If such an approach were to be viable today, new tools will have to be developed. With tools like Dreamweaver fallen out of grace, it looks like the only tool we have now to edit HTML files is the code editor. Yet the popularity of database driven CMS’s stems from the fact that they can provide different interfaces for the different people involved in creating a web site. A developer might need a specific view, an editor might require a distinct angle, as might a designer—even if one person combines these roles. New tools will have to be able to provide different views for editing the HTML document. Instead of generating the HTML, as conventional CMS’s do, these tools should work on the files.

Having HTML files as the source upon which tools can be used also has implications for interoperability. This is a pressing issue in digital publishing. Currently, many parties all make their own database-driven solution. The design will be encoded in a custom template format. The text will be encoded in a custom markup format — often based on Markdown, but never exactly the same. This makes it very hard for third-party service providers to interact with these systems, which makes it harder for an economy to form around digital publishing.

In recent years there has been a return to creating solutions built on static HTML files. This is because hosting HTML files is easier, cheaper and more secure than hosting a dynamic system. Since the web site does not need to store information in a database, the “attack surface” of a web site hosting static files is much smaller. The web site does not need to expose an editing interface that can be hacked. Also, a dynamic system will be have to kept up to date to fix known security holes. No such maintenance is needed for the HTML files: and because they do not use any specific capacities of the server, the cheapest hosting solution will generally suffice.
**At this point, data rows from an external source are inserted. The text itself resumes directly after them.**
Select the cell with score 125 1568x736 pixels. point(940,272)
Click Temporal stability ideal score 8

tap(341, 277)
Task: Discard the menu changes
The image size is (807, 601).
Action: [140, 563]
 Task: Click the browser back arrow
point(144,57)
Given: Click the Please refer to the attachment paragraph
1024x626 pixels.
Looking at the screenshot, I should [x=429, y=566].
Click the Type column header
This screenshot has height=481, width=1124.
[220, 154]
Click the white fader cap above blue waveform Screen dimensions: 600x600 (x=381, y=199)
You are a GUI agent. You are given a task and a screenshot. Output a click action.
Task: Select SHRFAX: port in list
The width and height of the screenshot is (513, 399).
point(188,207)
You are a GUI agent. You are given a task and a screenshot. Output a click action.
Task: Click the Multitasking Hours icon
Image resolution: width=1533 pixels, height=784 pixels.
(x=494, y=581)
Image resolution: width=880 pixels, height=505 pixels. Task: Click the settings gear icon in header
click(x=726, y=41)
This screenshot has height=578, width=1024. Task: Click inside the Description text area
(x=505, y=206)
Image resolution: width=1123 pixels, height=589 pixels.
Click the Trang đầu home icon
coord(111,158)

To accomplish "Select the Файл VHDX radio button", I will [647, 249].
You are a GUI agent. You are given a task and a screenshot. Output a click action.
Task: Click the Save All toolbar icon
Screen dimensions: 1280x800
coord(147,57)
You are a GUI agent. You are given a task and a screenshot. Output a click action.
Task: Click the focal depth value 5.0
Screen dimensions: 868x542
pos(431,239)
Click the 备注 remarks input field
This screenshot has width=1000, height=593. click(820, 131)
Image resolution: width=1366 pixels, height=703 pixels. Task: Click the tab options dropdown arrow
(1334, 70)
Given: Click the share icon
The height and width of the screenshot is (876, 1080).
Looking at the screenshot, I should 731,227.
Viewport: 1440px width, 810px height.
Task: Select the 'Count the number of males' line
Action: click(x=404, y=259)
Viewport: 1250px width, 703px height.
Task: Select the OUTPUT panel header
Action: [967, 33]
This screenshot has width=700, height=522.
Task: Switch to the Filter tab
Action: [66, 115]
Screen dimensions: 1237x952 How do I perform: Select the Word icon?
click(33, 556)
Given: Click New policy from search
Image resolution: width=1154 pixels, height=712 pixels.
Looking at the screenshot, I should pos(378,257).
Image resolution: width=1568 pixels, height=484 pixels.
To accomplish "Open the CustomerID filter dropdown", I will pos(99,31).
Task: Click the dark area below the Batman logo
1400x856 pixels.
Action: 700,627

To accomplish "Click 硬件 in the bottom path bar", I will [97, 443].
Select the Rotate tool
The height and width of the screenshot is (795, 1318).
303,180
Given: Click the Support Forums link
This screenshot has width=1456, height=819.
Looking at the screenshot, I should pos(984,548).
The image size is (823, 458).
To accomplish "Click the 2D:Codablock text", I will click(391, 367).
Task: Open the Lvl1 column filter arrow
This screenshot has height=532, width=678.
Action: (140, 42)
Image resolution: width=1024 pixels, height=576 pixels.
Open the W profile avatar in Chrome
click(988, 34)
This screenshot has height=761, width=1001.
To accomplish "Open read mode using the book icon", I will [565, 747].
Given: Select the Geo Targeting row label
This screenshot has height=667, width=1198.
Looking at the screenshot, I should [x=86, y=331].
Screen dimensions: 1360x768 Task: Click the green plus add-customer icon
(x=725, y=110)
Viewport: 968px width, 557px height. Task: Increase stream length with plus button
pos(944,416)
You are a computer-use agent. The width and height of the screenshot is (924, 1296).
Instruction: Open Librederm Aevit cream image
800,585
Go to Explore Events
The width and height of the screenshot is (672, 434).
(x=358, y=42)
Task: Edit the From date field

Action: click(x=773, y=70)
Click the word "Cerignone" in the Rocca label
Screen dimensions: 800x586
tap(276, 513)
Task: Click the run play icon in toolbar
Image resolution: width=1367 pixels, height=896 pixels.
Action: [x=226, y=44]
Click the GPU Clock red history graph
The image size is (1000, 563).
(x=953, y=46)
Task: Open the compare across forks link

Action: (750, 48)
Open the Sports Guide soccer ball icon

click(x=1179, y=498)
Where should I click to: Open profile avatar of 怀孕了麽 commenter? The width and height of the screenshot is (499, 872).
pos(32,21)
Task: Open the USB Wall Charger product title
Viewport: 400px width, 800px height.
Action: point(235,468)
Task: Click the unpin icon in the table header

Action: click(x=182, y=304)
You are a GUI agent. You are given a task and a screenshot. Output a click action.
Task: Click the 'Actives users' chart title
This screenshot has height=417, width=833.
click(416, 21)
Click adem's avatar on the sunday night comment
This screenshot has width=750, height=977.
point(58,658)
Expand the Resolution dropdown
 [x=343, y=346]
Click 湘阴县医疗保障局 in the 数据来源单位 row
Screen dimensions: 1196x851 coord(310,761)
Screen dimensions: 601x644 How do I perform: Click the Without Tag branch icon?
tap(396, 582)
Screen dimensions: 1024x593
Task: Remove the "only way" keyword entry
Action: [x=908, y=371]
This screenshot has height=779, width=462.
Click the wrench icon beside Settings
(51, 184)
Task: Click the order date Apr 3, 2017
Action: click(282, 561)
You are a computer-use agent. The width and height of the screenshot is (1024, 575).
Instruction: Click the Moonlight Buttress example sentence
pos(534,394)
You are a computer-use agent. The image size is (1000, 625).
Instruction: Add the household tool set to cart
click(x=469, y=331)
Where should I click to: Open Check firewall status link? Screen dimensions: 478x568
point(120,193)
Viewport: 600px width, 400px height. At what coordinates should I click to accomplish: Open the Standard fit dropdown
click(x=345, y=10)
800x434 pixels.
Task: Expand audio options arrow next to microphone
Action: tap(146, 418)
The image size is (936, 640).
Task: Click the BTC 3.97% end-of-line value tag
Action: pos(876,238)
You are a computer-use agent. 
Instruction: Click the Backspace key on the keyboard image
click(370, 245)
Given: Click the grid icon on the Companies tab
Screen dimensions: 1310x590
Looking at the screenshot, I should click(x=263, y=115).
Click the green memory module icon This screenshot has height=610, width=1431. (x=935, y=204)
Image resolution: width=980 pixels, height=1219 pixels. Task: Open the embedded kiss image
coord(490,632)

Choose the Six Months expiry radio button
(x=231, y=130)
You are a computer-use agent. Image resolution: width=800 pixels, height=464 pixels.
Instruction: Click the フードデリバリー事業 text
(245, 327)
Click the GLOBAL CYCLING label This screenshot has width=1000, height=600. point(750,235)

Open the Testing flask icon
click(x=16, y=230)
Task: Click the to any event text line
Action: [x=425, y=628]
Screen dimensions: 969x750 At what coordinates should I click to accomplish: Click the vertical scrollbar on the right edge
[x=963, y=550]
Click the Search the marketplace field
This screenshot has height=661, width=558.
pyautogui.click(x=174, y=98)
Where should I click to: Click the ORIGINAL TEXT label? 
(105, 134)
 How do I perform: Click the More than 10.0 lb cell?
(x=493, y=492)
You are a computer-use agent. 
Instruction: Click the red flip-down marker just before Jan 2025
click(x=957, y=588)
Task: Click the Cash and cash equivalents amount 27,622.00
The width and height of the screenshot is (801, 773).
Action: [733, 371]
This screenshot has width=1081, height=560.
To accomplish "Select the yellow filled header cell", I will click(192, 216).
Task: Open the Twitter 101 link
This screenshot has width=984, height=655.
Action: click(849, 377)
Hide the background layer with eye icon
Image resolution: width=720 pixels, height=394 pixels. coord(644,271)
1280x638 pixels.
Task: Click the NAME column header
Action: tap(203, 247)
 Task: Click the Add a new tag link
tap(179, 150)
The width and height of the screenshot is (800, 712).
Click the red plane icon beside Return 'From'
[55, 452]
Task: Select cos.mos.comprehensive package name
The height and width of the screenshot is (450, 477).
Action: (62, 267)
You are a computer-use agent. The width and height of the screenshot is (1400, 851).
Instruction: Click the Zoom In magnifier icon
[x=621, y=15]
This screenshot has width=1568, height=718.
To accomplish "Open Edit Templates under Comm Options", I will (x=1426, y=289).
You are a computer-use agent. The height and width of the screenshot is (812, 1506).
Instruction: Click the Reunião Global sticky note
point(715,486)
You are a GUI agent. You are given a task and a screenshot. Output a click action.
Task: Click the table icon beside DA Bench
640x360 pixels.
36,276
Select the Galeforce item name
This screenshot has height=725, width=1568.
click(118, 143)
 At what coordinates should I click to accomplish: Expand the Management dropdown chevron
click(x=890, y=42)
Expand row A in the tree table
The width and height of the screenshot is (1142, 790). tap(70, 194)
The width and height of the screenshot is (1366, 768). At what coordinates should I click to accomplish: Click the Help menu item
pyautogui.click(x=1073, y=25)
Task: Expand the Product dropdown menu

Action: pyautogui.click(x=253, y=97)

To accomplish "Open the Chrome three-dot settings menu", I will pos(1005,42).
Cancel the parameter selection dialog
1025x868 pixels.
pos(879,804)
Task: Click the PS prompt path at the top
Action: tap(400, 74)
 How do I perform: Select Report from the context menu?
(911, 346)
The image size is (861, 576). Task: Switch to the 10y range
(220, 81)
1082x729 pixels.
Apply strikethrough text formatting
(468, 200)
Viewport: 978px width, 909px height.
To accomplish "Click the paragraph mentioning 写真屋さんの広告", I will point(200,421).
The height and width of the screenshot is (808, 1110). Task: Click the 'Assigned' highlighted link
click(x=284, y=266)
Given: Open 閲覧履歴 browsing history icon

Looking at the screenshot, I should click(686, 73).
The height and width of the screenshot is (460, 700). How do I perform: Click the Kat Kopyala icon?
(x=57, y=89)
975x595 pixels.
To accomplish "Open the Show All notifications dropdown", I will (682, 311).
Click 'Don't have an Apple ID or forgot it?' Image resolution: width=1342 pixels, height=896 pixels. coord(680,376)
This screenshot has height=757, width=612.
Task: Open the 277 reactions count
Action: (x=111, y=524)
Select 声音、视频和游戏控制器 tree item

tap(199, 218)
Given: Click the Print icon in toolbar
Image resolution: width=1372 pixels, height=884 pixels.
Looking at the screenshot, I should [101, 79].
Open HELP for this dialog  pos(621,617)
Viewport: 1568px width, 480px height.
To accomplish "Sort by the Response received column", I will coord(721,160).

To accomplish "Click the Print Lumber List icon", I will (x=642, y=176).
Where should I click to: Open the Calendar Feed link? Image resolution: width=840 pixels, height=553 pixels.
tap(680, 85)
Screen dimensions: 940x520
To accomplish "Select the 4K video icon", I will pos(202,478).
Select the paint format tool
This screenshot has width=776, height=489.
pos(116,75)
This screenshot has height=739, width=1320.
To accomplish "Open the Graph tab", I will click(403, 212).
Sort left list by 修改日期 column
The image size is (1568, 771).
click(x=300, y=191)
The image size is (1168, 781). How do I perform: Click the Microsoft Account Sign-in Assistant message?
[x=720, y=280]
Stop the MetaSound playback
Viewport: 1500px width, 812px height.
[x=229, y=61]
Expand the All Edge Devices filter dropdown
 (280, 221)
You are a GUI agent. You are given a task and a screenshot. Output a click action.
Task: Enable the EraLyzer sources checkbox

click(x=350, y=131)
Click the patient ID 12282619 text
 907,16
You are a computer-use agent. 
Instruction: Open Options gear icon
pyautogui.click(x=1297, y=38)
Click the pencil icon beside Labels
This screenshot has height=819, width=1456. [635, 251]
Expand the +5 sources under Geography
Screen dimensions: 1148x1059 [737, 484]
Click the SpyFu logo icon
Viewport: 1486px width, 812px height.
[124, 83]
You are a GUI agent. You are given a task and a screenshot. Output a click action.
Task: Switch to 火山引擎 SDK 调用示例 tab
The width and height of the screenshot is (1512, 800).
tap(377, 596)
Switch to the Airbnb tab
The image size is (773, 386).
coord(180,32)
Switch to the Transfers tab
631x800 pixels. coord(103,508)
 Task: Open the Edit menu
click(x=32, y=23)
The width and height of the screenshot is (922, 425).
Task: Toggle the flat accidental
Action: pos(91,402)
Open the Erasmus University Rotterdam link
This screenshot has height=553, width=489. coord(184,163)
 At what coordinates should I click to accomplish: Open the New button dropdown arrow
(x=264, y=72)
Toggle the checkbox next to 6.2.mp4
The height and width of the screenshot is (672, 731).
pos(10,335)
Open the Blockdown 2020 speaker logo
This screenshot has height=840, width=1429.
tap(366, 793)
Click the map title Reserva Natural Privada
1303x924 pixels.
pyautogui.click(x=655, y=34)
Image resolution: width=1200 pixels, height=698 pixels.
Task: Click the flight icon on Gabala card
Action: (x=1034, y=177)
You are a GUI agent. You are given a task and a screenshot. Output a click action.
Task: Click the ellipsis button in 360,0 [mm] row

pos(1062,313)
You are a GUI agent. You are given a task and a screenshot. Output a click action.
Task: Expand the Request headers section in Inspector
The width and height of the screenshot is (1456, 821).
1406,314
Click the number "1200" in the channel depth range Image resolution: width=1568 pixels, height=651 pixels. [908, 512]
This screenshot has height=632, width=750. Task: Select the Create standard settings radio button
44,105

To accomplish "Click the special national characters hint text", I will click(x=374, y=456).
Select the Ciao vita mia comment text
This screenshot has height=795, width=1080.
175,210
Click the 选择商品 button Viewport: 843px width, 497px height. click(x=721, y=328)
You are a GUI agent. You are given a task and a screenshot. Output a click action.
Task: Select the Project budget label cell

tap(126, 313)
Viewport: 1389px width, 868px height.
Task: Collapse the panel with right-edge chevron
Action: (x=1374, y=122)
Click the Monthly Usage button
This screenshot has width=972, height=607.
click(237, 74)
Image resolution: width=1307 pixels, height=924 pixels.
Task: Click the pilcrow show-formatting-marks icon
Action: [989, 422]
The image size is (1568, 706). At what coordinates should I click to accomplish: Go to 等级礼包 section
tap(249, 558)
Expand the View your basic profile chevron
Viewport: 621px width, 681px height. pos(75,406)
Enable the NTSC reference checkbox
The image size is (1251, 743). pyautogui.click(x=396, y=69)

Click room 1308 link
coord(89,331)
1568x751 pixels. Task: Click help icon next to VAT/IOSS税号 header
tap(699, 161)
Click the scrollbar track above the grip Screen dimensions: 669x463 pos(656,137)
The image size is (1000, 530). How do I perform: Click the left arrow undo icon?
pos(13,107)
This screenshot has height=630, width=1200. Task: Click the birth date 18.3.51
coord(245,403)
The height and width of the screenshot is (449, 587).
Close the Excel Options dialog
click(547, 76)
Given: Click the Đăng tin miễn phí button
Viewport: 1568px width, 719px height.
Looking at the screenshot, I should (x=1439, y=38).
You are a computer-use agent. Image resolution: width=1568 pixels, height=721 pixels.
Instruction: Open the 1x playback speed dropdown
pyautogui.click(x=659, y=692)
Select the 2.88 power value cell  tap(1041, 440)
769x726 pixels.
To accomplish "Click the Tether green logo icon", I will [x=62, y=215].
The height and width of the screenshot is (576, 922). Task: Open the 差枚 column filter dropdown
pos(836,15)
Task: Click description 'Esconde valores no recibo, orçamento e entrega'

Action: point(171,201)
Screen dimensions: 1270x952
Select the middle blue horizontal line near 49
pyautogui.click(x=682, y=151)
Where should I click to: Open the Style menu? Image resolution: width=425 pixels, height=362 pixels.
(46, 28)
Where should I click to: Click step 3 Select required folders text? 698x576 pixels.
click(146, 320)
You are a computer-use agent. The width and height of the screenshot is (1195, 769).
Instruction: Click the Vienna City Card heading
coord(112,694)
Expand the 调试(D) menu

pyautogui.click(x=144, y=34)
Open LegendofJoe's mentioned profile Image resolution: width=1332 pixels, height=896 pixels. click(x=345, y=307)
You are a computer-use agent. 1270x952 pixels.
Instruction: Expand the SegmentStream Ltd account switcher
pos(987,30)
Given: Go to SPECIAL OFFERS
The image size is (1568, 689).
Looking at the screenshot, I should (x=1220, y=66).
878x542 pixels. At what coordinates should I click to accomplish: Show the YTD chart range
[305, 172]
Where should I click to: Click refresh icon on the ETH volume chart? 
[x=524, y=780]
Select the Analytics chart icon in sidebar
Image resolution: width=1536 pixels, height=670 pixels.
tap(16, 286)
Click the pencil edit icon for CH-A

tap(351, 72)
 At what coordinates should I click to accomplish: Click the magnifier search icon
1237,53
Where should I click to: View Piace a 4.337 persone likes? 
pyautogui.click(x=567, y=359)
These enviable properties have led to a proliferation of scripts designed to create such HTML files: static site generators. At the time of writing, some 398 were listed on the staticsitegenerators.net registry. These static site generators suffer some of the same drawbacks as conventional CMS’s: they often work with a template through which all content has to be pushed. The advantage, then, is that such tools are always well equipped to generate indexes. The question of how to syndicate, index and provide navigation for a collection of static HTML files—that is the second challenge for HTML as an authoring format.

This is a shorter version of a text to be published by the Hybrid Publishing Consortium, part of the Hybrid Publishing Lab at the Innovation Incubator at Leuphana University, Lüneburg. It was made possible by the Hybrid Publishing Consortium and the Creative Industries Fund NL.

Eric Schrijver (Amsterdam, 1984) is a graphic designer and a performance artist. He is inspired by programming culture. Eric teaches Design for new media at the Royal Academy of Art in The Hague, and is a member of the design collective Open Source Publishing.


  1. Some misplaced puritanism has caused HTML standards writers and browser vendors to remove the blink tag. This might have to do with a narrative in which Geocities-style, amateur driven web design had created a chaos from which we all had to be saved by standards loving professionals—in this sense, the blink tag becomes a pars pro toto for an approach to web design built on Comic Sans and MIDI files, that the “professional” web users suspect they can kill off by sacrificing blink. But it stands as a curious omission in what has basically been a technology that has been remarkably caring for its past.